:: Records for the task ::

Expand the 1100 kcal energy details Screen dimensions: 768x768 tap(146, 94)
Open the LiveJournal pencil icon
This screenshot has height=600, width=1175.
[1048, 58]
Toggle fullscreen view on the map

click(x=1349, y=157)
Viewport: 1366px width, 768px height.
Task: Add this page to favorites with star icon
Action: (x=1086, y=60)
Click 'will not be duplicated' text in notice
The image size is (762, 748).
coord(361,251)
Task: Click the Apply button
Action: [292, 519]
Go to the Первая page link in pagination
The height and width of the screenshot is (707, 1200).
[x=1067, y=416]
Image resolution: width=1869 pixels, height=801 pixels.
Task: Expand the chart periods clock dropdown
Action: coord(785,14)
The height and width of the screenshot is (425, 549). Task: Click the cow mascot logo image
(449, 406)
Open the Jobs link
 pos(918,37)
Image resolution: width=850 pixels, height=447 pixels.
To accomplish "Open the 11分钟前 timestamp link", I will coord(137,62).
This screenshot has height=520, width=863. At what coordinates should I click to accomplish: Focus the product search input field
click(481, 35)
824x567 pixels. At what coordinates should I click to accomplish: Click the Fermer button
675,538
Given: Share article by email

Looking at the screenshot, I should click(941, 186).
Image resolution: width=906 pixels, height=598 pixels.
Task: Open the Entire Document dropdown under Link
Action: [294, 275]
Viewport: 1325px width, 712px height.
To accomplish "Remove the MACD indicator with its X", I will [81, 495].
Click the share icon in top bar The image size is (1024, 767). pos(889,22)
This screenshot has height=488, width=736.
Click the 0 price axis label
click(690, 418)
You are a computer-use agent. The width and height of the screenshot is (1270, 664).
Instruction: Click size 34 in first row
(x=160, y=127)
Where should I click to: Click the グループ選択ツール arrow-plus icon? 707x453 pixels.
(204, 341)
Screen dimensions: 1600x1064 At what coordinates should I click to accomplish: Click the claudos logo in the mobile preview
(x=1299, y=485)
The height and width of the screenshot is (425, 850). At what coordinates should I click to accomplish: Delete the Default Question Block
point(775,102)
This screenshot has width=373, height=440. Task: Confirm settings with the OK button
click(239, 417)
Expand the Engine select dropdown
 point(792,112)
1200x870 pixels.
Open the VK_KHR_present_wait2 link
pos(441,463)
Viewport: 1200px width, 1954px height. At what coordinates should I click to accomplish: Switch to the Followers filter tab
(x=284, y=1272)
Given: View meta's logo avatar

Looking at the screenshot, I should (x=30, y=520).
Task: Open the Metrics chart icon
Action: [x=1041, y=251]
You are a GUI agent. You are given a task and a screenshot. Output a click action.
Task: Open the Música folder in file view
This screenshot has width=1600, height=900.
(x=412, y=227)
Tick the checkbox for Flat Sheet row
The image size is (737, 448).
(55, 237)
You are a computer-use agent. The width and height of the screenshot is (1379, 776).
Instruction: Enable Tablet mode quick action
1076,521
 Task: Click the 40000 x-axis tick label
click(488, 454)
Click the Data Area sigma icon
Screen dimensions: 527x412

:::

§ **Aim of the exercise**
The task here is to output the line with "Click the 0 price axis label" and all lines after it to the end of the records above, exactly and only those.

§ **Output for this exercise**
Click the 0 price axis label
click(690, 418)
You are a computer-use agent. The width and height of the screenshot is (1270, 664).
Instruction: Click size 34 in first row
(x=160, y=127)
Where should I click to: Click the グループ選択ツール arrow-plus icon? 707x453 pixels.
(204, 341)
Screen dimensions: 1600x1064 At what coordinates should I click to accomplish: Click the claudos logo in the mobile preview
(x=1299, y=485)
The height and width of the screenshot is (425, 850). At what coordinates should I click to accomplish: Delete the Default Question Block
point(775,102)
This screenshot has width=373, height=440. Task: Confirm settings with the OK button
click(239, 417)
Expand the Engine select dropdown
 point(792,112)
1200x870 pixels.
Open the VK_KHR_present_wait2 link
pos(441,463)
Viewport: 1200px width, 1954px height. At what coordinates should I click to accomplish: Switch to the Followers filter tab
(x=284, y=1272)
Given: View meta's logo avatar

Looking at the screenshot, I should (x=30, y=520).
Task: Open the Metrics chart icon
Action: [x=1041, y=251]
You are a GUI agent. You are given a task and a screenshot. Output a click action.
Task: Open the Música folder in file view
This screenshot has width=1600, height=900.
(x=412, y=227)
Tick the checkbox for Flat Sheet row
The image size is (737, 448).
(55, 237)
You are a computer-use agent. The width and height of the screenshot is (1379, 776).
Instruction: Enable Tablet mode quick action
1076,521
 Task: Click the 40000 x-axis tick label
click(488, 454)
Click the Data Area sigma icon
Screen dimensions: 527x412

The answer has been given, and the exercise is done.